Top five stories you may have missed
Plush houseshares seen as housing crisis remedy
Sharing a flat with nine strangers may not be everyone’s idea of fun – even if there is a cinema room and a gym. But the concept making its way into Luxembourg could be a game-changer for the overheated housing market, real estate experts say.
As the cost of buying a home in the Grand Duchy continues to rise, the rental market also is becoming more costly. More people need to rent as they struggle to get a foot on the property ladder, and the steady flow of newcomers to the country prefer to let before investing in a home.
Since 2018, housing prices have increased by around 12% to 15% every year, reaching a maximum of 17% in 2020. Rental increases are capped at 5% of the capital invested in the property.
Coalition blocks probe into €110m waste contract
A majority of coalition lawmakers voted down a probe into a public waste management company despite a controversy over the so-called SuperDrecksKëscht, which a legal opinion found had been financed illegally.
Coalition deputies dismissed calls for an investigative parliamentary committee, claiming that they had scrutinised the contract enough. Any future probe should come from the prosecution, said Lydie Polfer, a pro-business liberal of Prime Minister Xavier Bettel's Democratic Party (DP).
Instead, lawmakers belonging to the three parties in the ruling coalition retroactively provided a legal basis for a €112 million contract the government had awarded to a private waste management company.
Questions linger on firing of government critic
Economy Minister Franz Fayot may not have pressured a private company in retaliation for an employee accusing Luxembourg's government of failing to warn the public ahead of flooding last summer, but that doesn't rule out pressure from other officials, two opposition lawmakers said on Thursday.
Accusations that the minister pressured a Dudelange hydrology company to fire a junior researcher, Jeff Da Costa, shortly after his accusations of government failings were aired in September by broadcaster RTL were "a lie," Fayot said earlier on Thursday in an interview with public radio station 100.7. He did not say whether anyone other than his close aides might have intervened on his behalf.
“It is a grave accusation that has no substance and I can tell you there was no pressure exerted from my side. I have to categorically reject” the claim, Fayot said.

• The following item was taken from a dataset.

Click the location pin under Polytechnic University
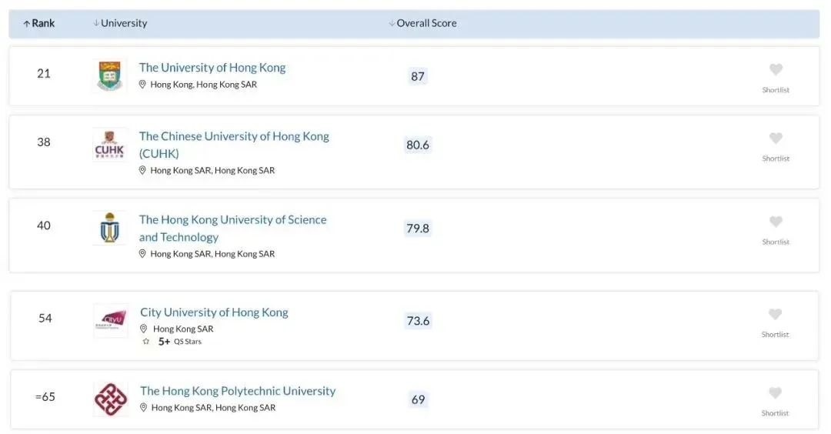831x434 pixels. point(143,408)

Luxembourg freezes €210m of Russian assets held in freeport
Luxembourg has frozen a further €210 million in sanctioned Russian assets stowed away in the country's freeport, a fortress-like building at the airport where different tax rules apply, the government said on Monday, over 100 days into Russia's invasion of Ukraine.
It is the second time that the government has updated the total value of frozen Russian assets belonging to sanctioned Russian persons and companies after it said last week that Luxembourg banks and other financial institutions had frozen almost €4.3 billion.
Ex-spy admits he worked for accused crypto fraudster
Ex-spy Frank Schneider admitted that he and his Luxembourg company worked for alleged crypto-scammer Ruja Ignatova, who is a fugitive from police forces worldwide for an alleged multi-billion-euro OneCoin fraud.
"When I worked there, that was years ago, this [the nature of OneCoin] wasn't entirely clear to me. Now I see that many funds have disappeared" , Schneider said during an interview with public radio broadcaster 100,7 on Monday .
"If it was fraud, and then money laundering, then I need to be responsible for what I possibly might have done there", Schneider said.